# smelly aspen??



## Mama Rat (Jan 23, 2017)

Hello! I just bought my first bag of aspen and it has a very strong barn/cow type smell?
Is this normal? Is it bad for my rats?

The brand is Nepco shredded aspen.


----------



## Endlessmtn (Apr 18, 2017)

With any aspen you're going to have a sort of subtle sharp woody smell - I honestly like it though  Just remember to freeze (and then re-warm, of course) the bedding before use to kill any unwanted hitchhikers.


----------



## Ratologist (Nov 24, 2016)

Well, oddly enough, I was just coming here to ask about smelly aspen bedding. I never had a smell problem using the small bags of aspen from Petsmart (can't remember the brand) or Petco (SoPhresh brand). But, I recently purchased a larger, bulk bag of SoPhresh, and I have been scratching my head trying to figure out why my rats smell like a barn all the time lately. I finally figured out that it's the bedding. It's not so terrible straight out of the bag, but I grabbed a handful and got it wet with plain water, and it smells awful. I never had this happen using the smaller bags of what is supposedly the very same stuff! So, I would say that it's not normal for aspen to smell like farm animals, and if yours does, there's something wrong with it. I'm going to try going back to the smaller bags tomorrow and see what happens.


----------



## Ratologist (Nov 24, 2016)

So, I bought new aspen today (one of the smaller bags from Petsmart), and it's like night & day difference. The new stuff smells like wood chips. I got it wet with plain water, and it still smells like wood chips. The SoPhresh from the big bag smells like farm animals. There's no doubt that these are two very different products.


----------



## Mama Rat (Jan 23, 2017)

Strange...
Perhaps they are stored in different areas before being packaged?

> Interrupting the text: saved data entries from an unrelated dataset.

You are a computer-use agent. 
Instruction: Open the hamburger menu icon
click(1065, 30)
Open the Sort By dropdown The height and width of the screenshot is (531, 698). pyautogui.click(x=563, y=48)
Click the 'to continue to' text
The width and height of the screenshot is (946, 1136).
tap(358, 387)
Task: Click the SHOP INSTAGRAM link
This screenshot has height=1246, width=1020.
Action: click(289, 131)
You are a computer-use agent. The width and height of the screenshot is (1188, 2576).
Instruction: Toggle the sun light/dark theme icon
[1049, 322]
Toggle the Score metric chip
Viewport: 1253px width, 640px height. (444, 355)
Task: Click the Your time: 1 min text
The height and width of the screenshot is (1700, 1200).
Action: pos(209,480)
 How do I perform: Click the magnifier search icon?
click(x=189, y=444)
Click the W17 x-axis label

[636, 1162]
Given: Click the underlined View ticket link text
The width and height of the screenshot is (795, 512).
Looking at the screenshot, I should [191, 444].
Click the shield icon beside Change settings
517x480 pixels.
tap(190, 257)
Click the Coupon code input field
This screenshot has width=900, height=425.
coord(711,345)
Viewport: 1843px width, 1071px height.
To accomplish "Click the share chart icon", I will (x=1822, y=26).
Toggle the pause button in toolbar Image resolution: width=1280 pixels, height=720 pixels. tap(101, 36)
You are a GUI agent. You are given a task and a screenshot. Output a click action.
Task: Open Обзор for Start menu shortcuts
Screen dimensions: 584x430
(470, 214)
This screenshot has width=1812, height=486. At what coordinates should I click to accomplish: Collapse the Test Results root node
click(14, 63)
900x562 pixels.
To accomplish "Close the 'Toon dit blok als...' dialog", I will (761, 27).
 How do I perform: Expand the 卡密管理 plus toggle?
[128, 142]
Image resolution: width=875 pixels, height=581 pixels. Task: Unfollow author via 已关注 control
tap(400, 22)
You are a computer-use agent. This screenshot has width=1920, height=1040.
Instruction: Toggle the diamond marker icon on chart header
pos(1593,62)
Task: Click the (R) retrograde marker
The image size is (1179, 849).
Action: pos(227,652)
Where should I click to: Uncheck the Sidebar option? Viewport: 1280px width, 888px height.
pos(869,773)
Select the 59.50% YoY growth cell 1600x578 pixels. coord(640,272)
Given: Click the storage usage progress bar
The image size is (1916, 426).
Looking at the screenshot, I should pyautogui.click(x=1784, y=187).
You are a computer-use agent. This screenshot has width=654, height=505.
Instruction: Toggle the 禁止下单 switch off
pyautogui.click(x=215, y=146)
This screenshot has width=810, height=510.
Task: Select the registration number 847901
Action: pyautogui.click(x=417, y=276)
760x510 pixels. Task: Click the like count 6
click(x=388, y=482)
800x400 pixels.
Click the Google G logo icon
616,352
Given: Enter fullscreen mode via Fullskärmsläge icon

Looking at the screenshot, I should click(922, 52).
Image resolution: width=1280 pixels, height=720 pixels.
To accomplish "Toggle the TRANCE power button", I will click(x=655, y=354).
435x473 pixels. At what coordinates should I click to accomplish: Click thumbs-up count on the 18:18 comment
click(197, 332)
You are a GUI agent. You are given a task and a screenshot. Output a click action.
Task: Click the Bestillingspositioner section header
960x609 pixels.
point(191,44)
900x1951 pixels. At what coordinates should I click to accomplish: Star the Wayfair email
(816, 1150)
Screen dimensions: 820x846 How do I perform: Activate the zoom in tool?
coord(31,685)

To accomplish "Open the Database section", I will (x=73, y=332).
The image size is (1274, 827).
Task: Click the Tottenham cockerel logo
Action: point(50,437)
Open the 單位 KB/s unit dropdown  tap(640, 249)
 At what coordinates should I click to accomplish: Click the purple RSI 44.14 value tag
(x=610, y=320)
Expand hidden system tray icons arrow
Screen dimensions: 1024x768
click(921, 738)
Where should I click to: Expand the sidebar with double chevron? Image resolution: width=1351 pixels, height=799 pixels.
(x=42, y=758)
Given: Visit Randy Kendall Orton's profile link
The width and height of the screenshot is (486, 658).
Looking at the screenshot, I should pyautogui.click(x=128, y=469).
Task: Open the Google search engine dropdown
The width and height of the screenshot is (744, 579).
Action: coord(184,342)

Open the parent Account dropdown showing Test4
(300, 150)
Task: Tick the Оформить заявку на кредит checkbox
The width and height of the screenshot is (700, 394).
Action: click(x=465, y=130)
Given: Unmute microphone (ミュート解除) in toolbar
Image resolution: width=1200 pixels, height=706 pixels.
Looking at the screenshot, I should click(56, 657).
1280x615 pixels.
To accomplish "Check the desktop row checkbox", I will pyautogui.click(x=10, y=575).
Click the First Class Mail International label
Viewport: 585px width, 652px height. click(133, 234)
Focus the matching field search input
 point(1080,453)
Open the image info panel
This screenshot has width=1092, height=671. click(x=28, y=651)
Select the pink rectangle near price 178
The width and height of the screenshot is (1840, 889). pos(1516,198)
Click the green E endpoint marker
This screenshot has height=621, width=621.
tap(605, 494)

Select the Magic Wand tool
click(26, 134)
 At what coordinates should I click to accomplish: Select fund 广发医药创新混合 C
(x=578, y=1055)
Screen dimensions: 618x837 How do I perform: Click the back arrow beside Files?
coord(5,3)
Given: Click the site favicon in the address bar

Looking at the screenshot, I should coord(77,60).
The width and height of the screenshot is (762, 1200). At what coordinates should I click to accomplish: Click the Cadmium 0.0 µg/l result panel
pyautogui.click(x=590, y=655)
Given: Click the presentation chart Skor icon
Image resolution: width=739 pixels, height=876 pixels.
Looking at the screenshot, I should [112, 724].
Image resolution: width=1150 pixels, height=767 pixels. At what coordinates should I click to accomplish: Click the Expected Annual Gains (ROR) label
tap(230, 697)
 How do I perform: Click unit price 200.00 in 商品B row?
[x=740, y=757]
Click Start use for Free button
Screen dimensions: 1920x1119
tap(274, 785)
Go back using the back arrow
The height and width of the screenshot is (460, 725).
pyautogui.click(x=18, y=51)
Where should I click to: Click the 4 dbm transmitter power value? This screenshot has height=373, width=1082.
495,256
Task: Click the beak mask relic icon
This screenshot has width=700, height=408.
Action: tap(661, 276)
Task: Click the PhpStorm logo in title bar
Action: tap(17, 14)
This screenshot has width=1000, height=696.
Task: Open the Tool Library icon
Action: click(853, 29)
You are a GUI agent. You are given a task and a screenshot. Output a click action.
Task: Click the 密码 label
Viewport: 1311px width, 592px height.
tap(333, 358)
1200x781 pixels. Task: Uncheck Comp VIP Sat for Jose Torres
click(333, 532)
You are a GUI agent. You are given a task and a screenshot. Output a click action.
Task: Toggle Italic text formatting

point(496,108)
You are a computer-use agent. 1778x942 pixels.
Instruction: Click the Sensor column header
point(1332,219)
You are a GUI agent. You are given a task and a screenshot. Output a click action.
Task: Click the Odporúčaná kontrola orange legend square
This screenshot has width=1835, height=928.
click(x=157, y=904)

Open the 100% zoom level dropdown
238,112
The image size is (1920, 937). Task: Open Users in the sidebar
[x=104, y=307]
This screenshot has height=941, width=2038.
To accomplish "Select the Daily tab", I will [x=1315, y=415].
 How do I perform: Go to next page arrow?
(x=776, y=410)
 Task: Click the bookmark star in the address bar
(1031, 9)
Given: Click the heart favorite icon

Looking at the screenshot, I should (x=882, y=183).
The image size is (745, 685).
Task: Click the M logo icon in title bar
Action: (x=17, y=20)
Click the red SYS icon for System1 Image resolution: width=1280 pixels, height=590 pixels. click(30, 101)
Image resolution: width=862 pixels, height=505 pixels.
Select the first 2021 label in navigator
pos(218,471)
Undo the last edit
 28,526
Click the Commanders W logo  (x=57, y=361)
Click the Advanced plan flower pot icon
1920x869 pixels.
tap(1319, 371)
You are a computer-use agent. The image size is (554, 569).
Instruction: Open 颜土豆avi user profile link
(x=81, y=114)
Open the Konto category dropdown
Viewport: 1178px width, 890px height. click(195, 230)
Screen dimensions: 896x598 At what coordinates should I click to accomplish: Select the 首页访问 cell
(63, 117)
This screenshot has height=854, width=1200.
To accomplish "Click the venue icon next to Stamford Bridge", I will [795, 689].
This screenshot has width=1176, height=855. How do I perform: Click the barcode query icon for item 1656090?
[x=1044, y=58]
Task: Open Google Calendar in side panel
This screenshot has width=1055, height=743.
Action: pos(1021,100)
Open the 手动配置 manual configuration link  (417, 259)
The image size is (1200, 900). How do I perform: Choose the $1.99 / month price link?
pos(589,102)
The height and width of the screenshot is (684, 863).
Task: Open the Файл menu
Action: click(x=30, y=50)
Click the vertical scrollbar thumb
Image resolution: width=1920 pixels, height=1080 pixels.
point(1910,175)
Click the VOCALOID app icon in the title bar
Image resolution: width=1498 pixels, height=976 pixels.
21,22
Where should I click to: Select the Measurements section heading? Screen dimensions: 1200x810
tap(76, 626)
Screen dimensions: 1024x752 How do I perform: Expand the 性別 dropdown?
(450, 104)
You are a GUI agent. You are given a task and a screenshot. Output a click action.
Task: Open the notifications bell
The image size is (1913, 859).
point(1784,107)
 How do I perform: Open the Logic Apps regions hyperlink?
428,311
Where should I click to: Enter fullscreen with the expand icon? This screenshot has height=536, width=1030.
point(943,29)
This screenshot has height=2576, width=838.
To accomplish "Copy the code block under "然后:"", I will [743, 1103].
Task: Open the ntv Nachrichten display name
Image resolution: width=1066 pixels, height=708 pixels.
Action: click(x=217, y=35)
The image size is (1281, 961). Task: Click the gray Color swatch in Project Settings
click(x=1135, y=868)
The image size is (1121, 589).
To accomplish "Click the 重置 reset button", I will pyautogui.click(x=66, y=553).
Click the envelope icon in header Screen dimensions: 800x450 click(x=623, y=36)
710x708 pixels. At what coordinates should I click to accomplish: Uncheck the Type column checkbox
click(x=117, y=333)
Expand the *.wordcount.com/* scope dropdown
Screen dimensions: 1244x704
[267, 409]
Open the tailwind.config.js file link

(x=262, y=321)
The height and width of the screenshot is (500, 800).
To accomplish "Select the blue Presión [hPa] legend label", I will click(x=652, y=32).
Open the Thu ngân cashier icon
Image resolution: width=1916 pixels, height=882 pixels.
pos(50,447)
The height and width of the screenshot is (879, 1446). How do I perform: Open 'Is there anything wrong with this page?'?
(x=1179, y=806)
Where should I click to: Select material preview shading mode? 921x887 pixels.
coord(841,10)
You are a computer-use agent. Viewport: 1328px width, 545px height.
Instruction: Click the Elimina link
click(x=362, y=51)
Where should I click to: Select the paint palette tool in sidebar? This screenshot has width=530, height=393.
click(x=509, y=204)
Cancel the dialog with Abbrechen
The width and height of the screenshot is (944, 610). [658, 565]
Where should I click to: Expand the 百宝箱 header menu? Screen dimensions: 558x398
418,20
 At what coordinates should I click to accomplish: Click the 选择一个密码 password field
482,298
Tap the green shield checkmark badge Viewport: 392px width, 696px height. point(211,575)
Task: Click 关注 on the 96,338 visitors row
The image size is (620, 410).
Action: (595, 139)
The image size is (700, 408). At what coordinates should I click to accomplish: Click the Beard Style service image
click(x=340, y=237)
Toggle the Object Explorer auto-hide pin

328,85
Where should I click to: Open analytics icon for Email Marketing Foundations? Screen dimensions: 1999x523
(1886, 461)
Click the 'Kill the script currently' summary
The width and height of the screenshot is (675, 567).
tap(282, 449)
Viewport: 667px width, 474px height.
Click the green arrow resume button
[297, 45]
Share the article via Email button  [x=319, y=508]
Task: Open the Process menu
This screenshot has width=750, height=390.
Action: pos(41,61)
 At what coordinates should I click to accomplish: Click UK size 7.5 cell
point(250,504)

Mine had a manure/cow smell to it.... 
It also turned out to be way too dusty. Put a pinch in my boys cage and they started sneezing like crazy. I know there are some small sneezes that come with trying new bedding, but the fits they were having were definitely not normal. My big boy Nicodemus was even sneezing outside the cage while on my shoulder because of the dust that had gotten on my shirt when I was handling the bad bedding. I changed my shirt, then he stopped his sneezing.
It was pretty awful...
I don't know if it varies from bag to bag or bag sizes, but I'm not taking a chance on that bedding again.

Just got myself a bag of aspen chips (similar to sani chips) from the same brand that made the smelly/dusty aspen shaving.
There's a world a difference. From what I see so far it isn't dusty, it actually smells like wood and my boys didn't have sneezes when I put them on it.
Hopefully over the course of the week it stays that way.


----------